Data supplied below:

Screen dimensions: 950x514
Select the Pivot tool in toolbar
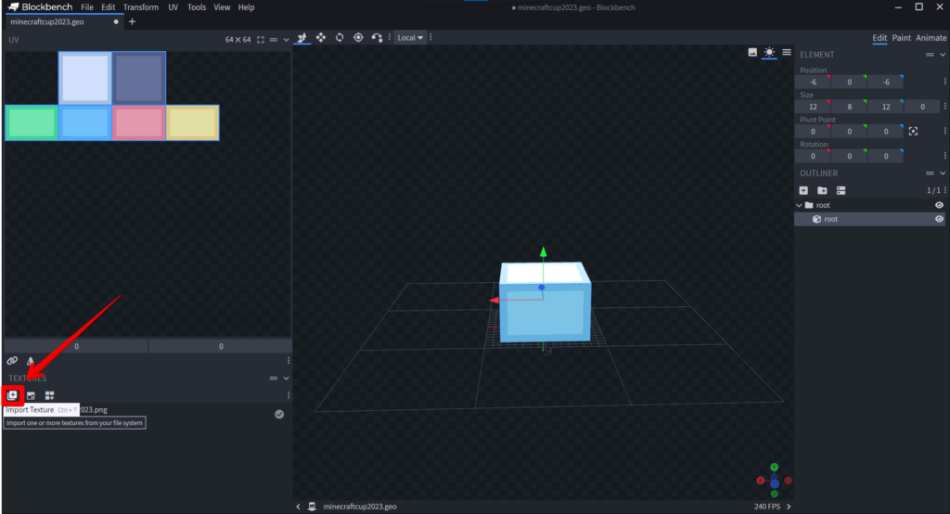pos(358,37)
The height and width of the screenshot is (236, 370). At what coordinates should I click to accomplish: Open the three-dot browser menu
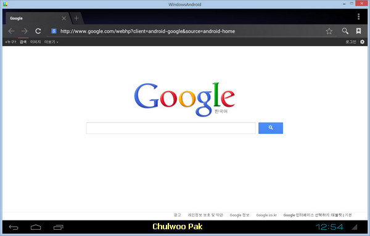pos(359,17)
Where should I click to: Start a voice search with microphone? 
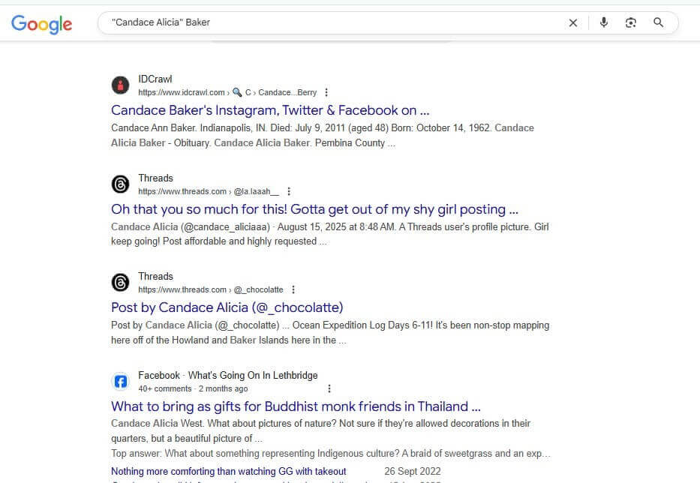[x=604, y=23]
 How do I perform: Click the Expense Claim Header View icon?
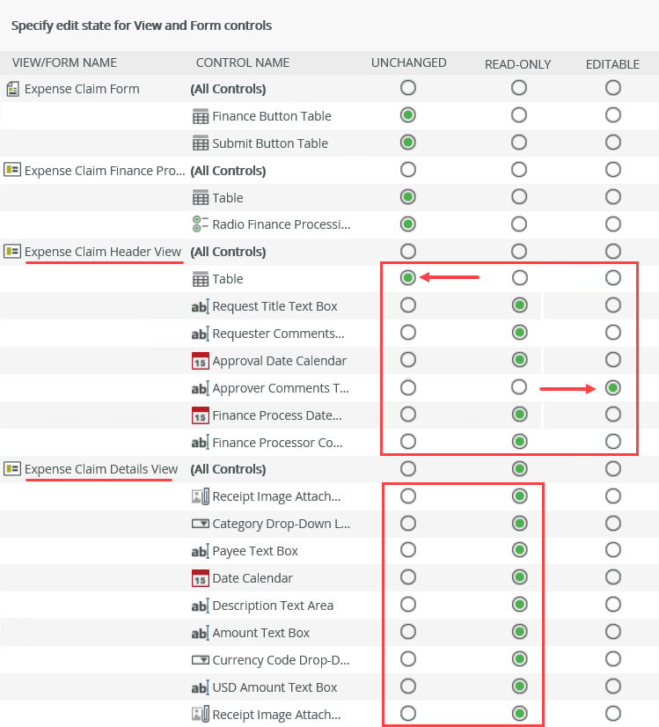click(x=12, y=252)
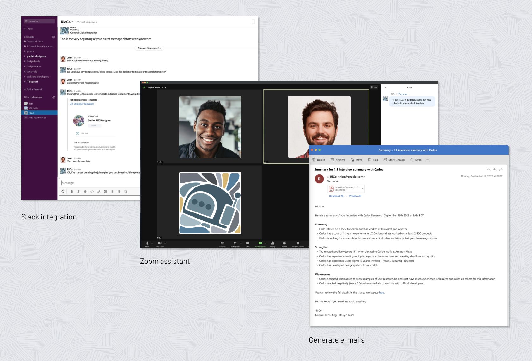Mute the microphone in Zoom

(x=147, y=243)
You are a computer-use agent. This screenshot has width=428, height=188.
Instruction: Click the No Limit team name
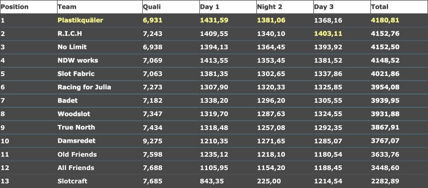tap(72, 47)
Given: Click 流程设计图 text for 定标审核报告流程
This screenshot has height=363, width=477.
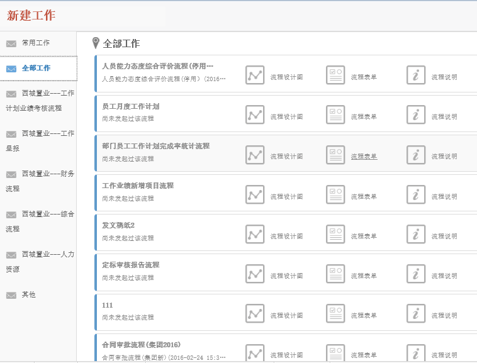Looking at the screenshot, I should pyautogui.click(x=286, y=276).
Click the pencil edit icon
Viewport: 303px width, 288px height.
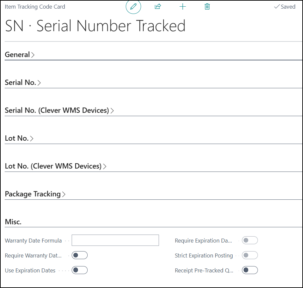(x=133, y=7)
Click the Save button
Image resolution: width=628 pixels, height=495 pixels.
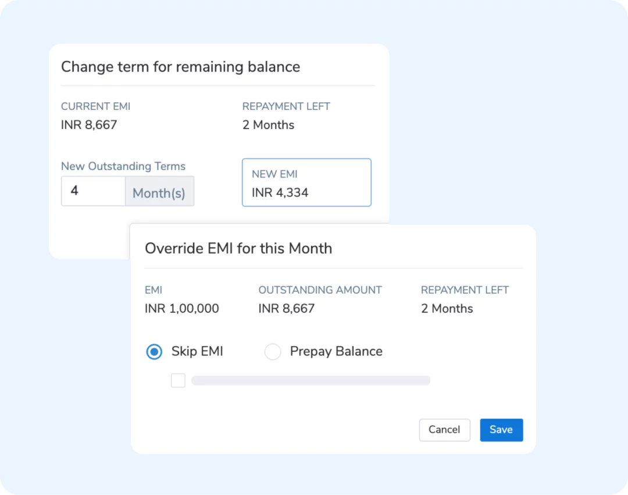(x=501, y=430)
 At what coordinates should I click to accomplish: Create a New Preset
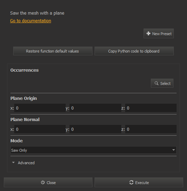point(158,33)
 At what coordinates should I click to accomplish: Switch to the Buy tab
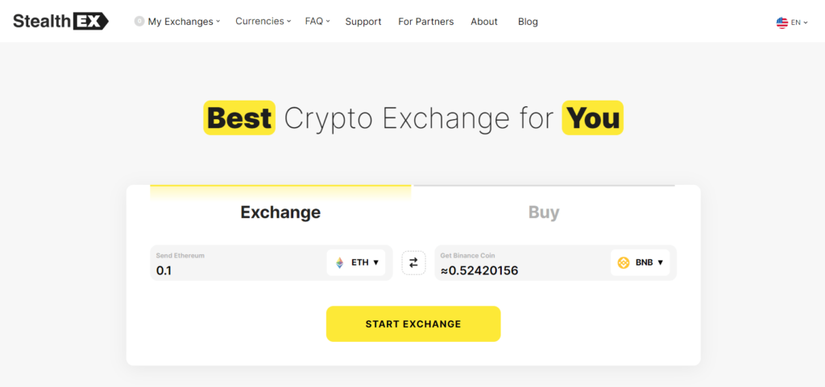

End of Data supplied.

Go to the line containing "Viewport: 303px width, 288px height.", then write out word for word every line from there to the end of the listing. Keep both end lines and drop the pictures.

Viewport: 303px width, 288px height.
(x=133, y=7)
Click the Save button
Image resolution: width=628 pixels, height=495 pixels.
(x=501, y=430)
 At what coordinates should I click to accomplish: Create a New Preset
point(158,33)
 At what coordinates should I click to accomplish: Switch to the Buy tab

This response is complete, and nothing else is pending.